Interestingly, the dGcn5 HAT is not important for ddaC dendrite pruning,

despite its role in facilitating ecdysone signaling and the onset of metamorphosis ( Carré et al., 2005). No pruning defects were observed in dGcn5 RNAi knockdown ddaC neurons (data not shown) or in the MARCM ddaC clones of two dGcn5 null/strong alleles (n = 5; Figure S3D; Table S3). Thus, CBP, but not dGcn5, is required for ddaC dendrite pruning during early metamorphosis. To further verify the requirement of CBP Selleck Ibrutinib for pruning, we overexpressed the dominant-negative form of CBP, which lacks the C-terminal transactivation domain (CBP-ΔQ; Kumar et al., 2004), in ddaC neurons. A strong dendrite-pruning defect was observed with an average of 8.3 primary and secondary dendrites attached in CBP-ΔQ-expressing ddaC neurons (n = 26; Figures 3E, 3E′, and 3F), resembling the CBP RNAi phenotype. We did not recover MARCM ddaC clones using several CBP null/strong

hypomorphic alleles, which was consistent with a previous finding that CBP is essential for cell viability in the eye discs ( Kumar et al., 2004).
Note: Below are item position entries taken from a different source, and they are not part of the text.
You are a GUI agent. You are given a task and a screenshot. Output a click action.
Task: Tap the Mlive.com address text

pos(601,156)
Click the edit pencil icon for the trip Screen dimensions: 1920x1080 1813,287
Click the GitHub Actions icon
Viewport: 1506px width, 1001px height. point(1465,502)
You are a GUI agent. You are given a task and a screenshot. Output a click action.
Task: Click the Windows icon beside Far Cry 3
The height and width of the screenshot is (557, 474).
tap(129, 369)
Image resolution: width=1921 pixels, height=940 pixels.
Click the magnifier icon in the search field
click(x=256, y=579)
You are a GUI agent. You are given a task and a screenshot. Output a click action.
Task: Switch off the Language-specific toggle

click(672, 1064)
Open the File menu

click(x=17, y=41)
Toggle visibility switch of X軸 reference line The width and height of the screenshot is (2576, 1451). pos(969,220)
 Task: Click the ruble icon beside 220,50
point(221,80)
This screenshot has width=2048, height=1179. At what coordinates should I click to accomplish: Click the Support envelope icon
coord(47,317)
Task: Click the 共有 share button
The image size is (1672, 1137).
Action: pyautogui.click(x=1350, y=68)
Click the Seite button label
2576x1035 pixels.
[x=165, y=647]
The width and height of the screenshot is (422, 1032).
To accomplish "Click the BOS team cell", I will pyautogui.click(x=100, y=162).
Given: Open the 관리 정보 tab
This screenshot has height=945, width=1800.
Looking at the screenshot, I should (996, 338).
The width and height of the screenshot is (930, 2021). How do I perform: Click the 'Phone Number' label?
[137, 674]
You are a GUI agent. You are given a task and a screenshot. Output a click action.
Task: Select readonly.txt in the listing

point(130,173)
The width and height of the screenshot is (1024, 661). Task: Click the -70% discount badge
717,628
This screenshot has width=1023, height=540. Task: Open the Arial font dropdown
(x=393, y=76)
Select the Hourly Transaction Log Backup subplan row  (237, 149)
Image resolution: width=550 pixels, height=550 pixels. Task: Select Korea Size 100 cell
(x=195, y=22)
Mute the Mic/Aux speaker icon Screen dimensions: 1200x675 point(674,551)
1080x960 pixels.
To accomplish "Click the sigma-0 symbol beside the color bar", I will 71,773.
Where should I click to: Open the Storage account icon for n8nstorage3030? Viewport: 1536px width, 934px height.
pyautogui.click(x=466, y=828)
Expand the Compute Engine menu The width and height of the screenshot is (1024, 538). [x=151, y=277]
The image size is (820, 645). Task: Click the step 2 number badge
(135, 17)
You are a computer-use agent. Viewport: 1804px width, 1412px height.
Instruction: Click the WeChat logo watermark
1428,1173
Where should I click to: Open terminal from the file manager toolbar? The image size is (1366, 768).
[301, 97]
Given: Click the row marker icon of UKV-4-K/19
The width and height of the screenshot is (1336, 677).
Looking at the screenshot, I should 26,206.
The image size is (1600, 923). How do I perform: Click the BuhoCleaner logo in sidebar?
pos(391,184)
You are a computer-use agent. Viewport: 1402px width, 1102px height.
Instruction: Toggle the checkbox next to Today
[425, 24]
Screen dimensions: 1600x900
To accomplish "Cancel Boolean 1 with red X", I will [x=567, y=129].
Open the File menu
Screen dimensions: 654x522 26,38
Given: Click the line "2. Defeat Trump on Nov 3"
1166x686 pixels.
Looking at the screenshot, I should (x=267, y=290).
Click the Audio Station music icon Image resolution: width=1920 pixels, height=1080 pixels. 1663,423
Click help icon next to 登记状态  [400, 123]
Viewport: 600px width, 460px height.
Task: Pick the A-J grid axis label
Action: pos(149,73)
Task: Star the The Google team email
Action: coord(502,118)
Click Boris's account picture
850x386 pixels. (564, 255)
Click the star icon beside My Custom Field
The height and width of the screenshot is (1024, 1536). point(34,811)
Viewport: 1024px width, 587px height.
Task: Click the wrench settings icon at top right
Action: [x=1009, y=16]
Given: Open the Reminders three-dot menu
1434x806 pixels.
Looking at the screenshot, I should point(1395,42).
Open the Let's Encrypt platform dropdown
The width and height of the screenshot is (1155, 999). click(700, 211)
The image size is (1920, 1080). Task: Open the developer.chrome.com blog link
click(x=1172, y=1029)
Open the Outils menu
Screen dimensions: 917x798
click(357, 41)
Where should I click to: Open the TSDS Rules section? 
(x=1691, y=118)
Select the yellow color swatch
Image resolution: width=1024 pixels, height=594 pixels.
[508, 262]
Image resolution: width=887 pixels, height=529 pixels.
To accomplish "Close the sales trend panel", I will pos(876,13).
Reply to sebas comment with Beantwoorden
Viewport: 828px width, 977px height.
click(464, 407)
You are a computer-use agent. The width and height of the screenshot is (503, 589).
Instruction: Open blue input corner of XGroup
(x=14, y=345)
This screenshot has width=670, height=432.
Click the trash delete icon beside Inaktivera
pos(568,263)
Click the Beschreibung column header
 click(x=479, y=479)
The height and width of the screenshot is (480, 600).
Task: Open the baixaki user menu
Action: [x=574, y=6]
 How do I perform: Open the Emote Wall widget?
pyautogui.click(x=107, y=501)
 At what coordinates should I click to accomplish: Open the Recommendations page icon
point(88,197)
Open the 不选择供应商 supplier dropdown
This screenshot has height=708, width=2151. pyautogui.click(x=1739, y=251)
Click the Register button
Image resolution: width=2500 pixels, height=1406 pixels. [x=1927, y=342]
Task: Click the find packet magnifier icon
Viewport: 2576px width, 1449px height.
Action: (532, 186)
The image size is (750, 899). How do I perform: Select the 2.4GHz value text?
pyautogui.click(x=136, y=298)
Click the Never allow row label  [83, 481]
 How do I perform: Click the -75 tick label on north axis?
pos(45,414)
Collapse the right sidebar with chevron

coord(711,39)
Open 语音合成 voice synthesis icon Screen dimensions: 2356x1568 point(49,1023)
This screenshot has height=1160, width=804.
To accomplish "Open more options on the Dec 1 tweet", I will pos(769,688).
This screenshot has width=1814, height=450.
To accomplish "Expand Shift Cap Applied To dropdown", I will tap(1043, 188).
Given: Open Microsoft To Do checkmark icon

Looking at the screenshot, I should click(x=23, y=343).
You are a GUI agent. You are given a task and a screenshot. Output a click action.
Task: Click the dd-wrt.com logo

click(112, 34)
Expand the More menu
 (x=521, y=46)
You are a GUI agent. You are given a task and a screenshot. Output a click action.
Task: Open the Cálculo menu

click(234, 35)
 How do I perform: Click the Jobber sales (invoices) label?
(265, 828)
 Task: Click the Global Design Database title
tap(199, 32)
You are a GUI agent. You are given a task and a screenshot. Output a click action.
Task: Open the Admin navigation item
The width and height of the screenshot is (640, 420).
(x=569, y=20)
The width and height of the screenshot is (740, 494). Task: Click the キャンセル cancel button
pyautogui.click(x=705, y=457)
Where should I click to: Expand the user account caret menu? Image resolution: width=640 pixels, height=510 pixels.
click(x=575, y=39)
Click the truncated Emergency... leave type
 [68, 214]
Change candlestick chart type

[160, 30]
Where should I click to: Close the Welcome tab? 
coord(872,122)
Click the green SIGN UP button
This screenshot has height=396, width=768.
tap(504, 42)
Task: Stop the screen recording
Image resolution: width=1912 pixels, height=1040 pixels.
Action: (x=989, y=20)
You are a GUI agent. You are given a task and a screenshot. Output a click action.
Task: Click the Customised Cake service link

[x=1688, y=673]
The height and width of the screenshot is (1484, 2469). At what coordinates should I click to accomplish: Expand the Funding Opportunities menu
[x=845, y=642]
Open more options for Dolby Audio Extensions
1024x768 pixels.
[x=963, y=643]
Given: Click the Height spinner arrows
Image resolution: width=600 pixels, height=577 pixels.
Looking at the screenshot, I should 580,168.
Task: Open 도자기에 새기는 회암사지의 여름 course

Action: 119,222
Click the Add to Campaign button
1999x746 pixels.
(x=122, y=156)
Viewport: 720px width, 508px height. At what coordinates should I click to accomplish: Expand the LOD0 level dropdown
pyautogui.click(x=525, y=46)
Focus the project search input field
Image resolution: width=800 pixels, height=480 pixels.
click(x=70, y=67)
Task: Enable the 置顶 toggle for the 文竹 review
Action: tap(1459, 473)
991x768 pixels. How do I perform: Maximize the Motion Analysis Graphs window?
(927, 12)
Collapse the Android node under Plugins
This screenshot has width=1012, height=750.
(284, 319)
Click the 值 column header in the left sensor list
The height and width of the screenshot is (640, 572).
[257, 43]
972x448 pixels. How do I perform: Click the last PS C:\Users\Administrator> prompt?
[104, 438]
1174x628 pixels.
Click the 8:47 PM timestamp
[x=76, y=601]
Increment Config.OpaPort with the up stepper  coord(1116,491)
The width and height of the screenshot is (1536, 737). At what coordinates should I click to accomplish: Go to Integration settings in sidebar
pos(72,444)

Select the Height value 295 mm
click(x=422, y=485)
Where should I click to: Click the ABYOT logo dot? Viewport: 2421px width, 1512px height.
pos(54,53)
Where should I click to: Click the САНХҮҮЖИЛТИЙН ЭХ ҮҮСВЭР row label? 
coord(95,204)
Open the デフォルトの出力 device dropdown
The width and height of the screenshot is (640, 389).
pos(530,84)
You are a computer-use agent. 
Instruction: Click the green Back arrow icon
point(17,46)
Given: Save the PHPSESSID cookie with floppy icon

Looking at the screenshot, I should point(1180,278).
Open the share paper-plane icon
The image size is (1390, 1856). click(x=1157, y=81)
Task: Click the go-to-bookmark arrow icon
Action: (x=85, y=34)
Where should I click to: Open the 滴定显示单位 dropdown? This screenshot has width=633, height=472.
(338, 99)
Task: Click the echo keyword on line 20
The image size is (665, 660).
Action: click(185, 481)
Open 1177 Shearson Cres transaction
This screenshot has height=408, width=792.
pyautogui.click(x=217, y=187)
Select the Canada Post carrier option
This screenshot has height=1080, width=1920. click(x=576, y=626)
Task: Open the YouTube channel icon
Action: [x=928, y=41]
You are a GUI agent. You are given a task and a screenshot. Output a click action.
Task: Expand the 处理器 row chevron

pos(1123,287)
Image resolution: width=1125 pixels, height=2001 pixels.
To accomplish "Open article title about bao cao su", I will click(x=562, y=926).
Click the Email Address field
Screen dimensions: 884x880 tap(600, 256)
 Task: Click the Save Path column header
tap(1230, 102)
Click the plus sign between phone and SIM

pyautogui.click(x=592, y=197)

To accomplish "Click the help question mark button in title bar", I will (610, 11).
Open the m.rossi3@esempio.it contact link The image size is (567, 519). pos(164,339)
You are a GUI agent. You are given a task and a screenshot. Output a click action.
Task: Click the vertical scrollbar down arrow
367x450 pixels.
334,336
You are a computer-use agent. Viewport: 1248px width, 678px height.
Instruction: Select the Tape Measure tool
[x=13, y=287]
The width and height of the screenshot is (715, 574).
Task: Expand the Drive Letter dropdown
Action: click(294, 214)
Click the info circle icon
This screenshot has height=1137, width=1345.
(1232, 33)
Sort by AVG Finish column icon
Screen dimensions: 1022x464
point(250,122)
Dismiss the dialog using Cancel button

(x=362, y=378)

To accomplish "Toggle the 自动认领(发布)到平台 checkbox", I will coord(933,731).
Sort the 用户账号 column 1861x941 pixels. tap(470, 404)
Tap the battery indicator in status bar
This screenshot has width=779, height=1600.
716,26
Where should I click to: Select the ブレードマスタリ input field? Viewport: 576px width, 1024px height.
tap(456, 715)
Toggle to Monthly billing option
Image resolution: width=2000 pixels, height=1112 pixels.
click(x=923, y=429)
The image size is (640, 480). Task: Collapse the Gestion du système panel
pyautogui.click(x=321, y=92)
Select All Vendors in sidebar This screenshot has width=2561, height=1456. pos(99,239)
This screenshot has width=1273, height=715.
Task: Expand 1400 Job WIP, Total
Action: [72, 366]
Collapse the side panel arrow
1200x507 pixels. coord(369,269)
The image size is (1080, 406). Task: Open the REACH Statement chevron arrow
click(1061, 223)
Further, overexpression of the first exon of mutant Huntingtin (Httex1), with an expanded polyglutamine repeat (Httex1p-Q93; Steffan et al., 2001) that has been reported to sequestrate CBP protein and abolish its HAT activity in both flies and mammals, also resulted in a strong pruning defect (n = 7; Figure S3B) and loss of CBP VRT752271 mw protein (n = 13; Figure S3C) in ddaC neurons. About 13.8 primary and secondary dendrites remained connected in Httex1p-Q93-overexpressing ddaC neurons, whereas all dendrites were pruned in the Httex1p-Q20-overexpressing control ( Figure S3B). Similar to Brm, CBP appears to not be crucial for the development of major larval ddaC dendrites, because RNAi knockdown of CBP did not obviously affect the number of their primary and secondary dendrites of WP ddaC neurons

( Figures 3B–3D). CBP null mutant (nej3) ddaC neurons exhibited normal outgrowth of their embryonic dendrites at 17–18 hr APF (n = 24) and normal major dendrites with slightly simple terminals at 18–19 hr APF (n = 23), compared to the controls (n = 26 and n = 28, respectively; Figure S3E). The expression levels of Thymidine kinase Cut and Knot (n = 4 and n = 7, respectively; Figure S3F) were not affected in CBP RNAi ddaC neurons. Finally, CBP knockdown did not affect regrowth of ddaC dendrites at 76 hr APF (n = 11; Figure S3G). However, the involvement of CBP in dendritic morphology/connectivity of adult ddaCs remains unknown. In summary, CBP appears to be a specific HAT required for ddaC dendrite pruning during the larval-to-pupal transition. Both dendrite pruning of ddaD/E neurons and apoptosis of ddaF neurons are also dependent on EcR-B1 and Sox14 functions (Kirilly et al., 2009 and Williams and Truman, 2005a).